Che cosa è in fondo una carta “ottriata”, con la quale si scrivano
le regole dell’organizzazione politica di uno Stato e si formalizzino
concessioni in termini di diritti fatte dal re al “suo” popolo, se non un
riconoscimento istituzionale del patto
sociale, se vogliamo di rousseauiana memoria?

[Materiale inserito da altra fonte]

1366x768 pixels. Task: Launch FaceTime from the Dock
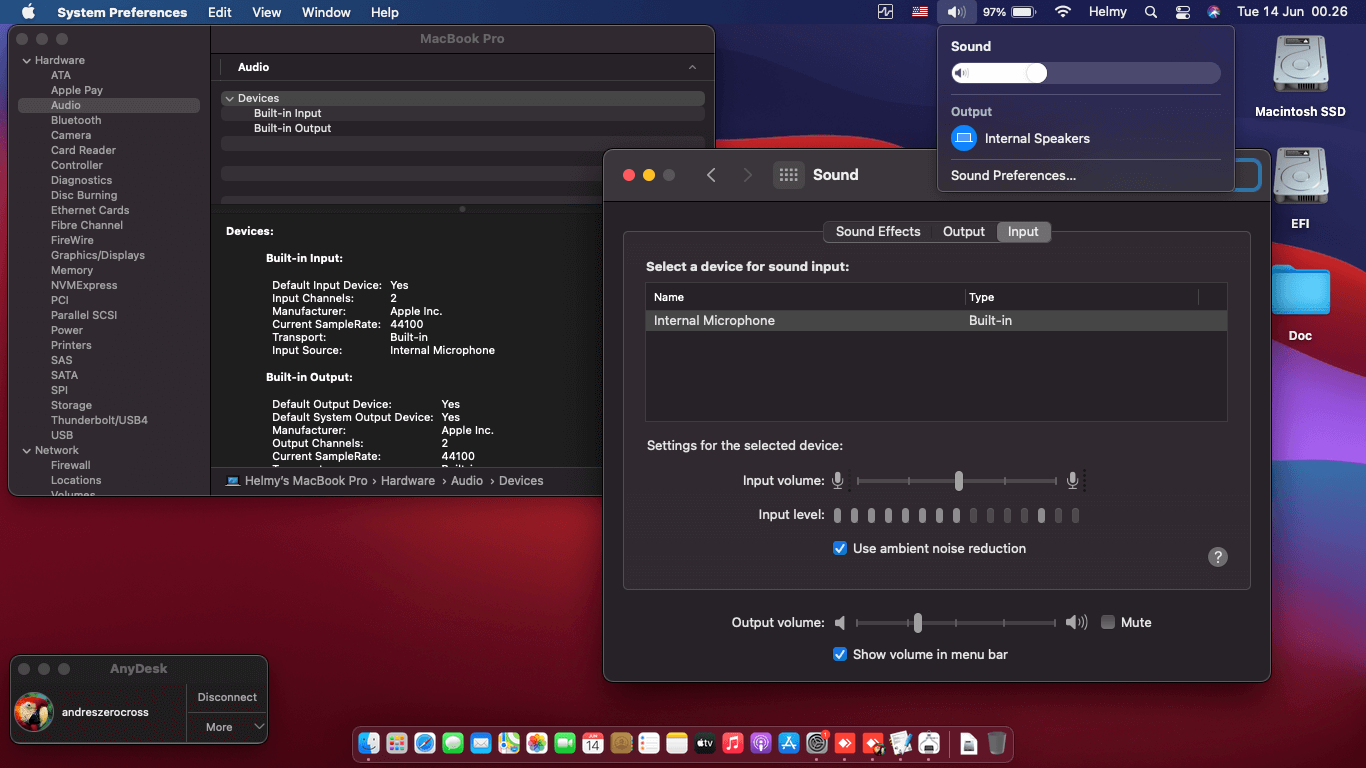pyautogui.click(x=564, y=743)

Sapevamo bene che lo statuto albertino del 1848 era modificabile con legge ordinaria del parlamento; ma già forse non sapevamo apprezzare a sufficienza il dato che nella Francia della restaurazione e successiva erano i royalistes a caldeggiare e difendere una siffatta condizione, poiché così una charte altro non era che una ordinanza regia fra le tante e poteva in ogni momento essere revocata dal suo artefice. Il re insomma, in regime di costituzione “flessibile”, avrebbe sempre potuto richiamare a sé i comandi, o rimangiarsi la parola data. Sennonché l’idea era entrata e le idee, si sa, hanno "mani e piedi". Già in questo i termini della questione erano chiari e nella Francia postnapoleonica lo scontro politico risultò evidente (F. Rosa, Napoli, 2012), a causa del modo di procedere di quei giudici comuni che non rinunciando a vagliare la costituzionalità delle norme e se del caso disapplicandole si ponevano in contrasto con l’indirizzo voluto dalla Cour de Cassation. Si sa poi che con la cosiddetta “monarchia di luglio”, del 1830, fu introdotto il riconoscimento del principio gerarchico delle fonti; ma nemmeno questo a quanto sembra valse a risolvere il problema; per la qual cosa si sarebbe dovuto attendere il Conseil constitutionnel della Quinta Repubblica, del 1958.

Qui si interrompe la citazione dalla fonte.